Dealing With Attachment Issues
There’s no other major item most of us own that is as confusing, unpredictable and unreliable as our personal computers. Everybody has questions about them, and we aim to help.
Here are a few questions about computers I’ve received recently from people like you, and my answers. I have edited and restated the questions a bit, for readability. This week my mailbox contained questions about troublesome email attachments and finding a hand-held mobile product that doesn’t include a cellphone.
If you have a question, send it to me at firstname.lastname@example.org, and I may select it to be answered here in Mossberg’s Mailbox.
I use a Macintosh, and sometimes when a Windows user sends me an email attachment, it comes through as a file called “winmail.dat,” which can’t be opened. Is there a way around this?
Most attachments sent from Windows to the Mac come through fine, and vice versa. The situation you describe apparently occurs when the sender is using Microsoft Outlook and sends a “rich text” email that requires Outlook to decode. Since there isn’t a version of Outlook for the Mac’s current operating system, it comes through as a useless and mysterious winmail.dat file.

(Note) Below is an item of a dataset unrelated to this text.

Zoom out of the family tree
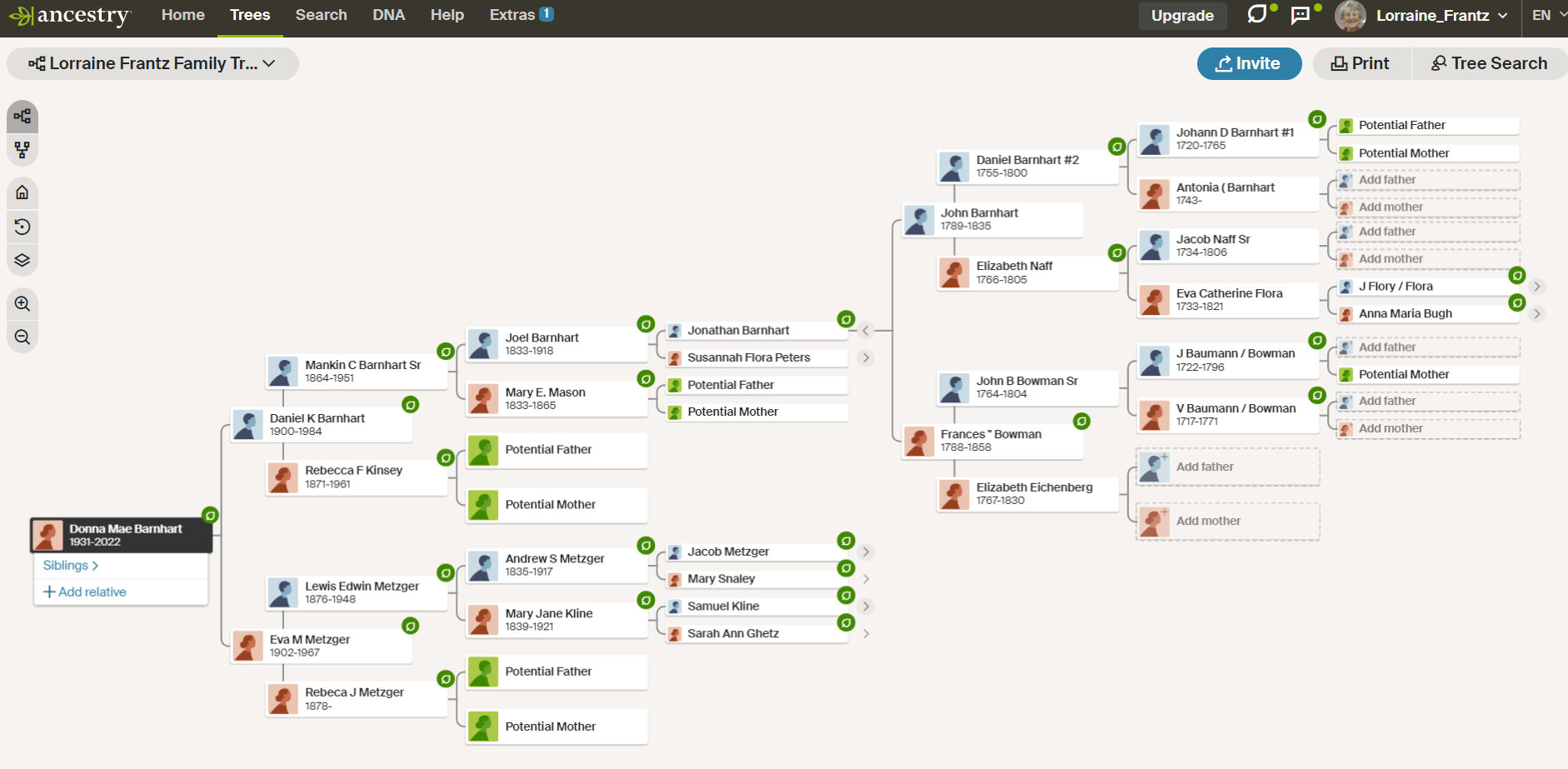The width and height of the screenshot is (1568, 769). [22, 337]
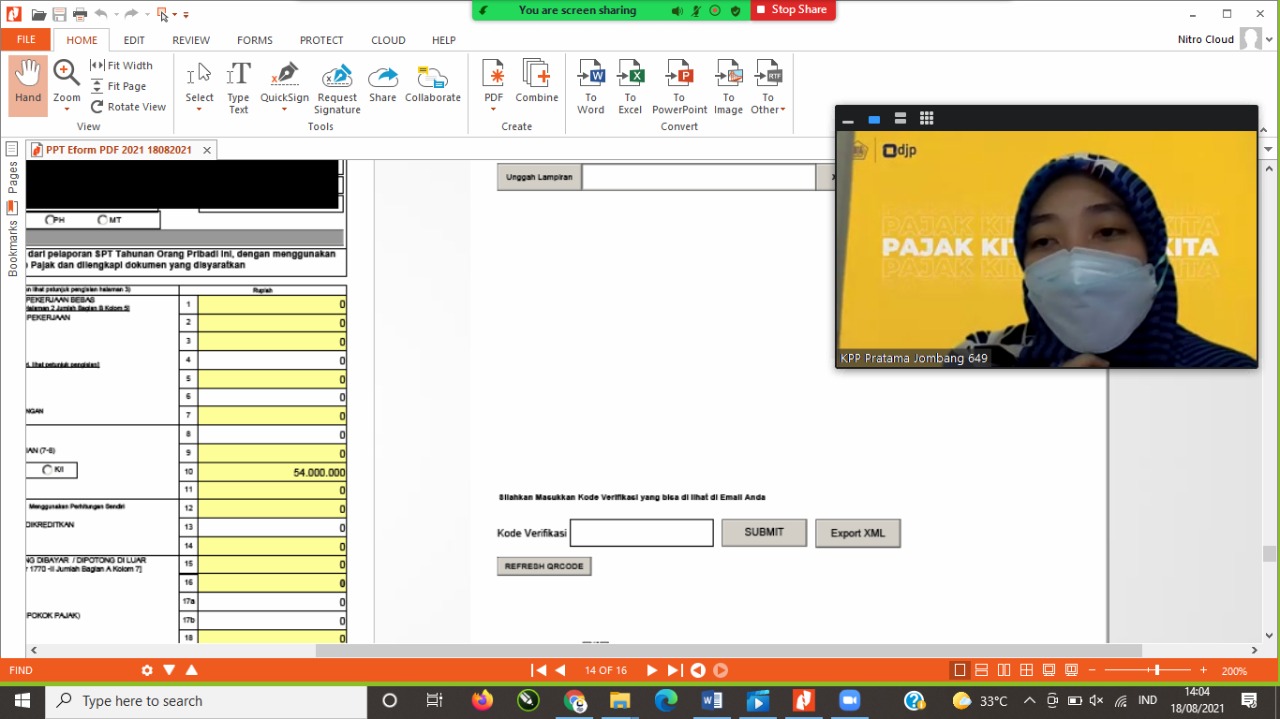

However, there is a free Mac program, called TNEF’s Enough, that can unlock the attachments buried in these winmail.dat files, so you can read and use them. You just save the unreadable attachment as a file on your hard disk, then open it in the free program, which converts it to a usable file or files. I have tested the program and it works well. It can be downloaded at: www.joshjacob.com/macdev/tnef/index.html.
Is there a hand-held mobile product that would enable me to surf the Web and attend to a few emails, using my home’s existing Wi-Fi system? I have several desktops and laptops, so I don’t need another computer, and I don’t want a cellphone. I just want something less cumbersome than a laptop.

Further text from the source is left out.